**REQUIRED WORK:**
Recast the lines below as a Markdown table with two columns, Row and Line, giving each line its row number and skipping any blank lines.

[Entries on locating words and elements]
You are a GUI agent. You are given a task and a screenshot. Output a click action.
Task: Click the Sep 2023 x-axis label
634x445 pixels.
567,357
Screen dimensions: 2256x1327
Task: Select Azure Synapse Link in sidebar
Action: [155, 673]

**REPLY TO THE TASK:**
| Row | Line |
|---|---|
| 1 | You are a GUI agent. You are given a task and a screenshot. Output a click action. |
| 2 | Task: Click the Sep 2023 x-axis label |
| 3 | 634x445 pixels. |
| 4 | 567,357 |
| 5 | Screen dimensions: 2256x1327 |
| 6 | Task: Select Azure Synapse Link in sidebar |
| 7 | Action: [155, 673] |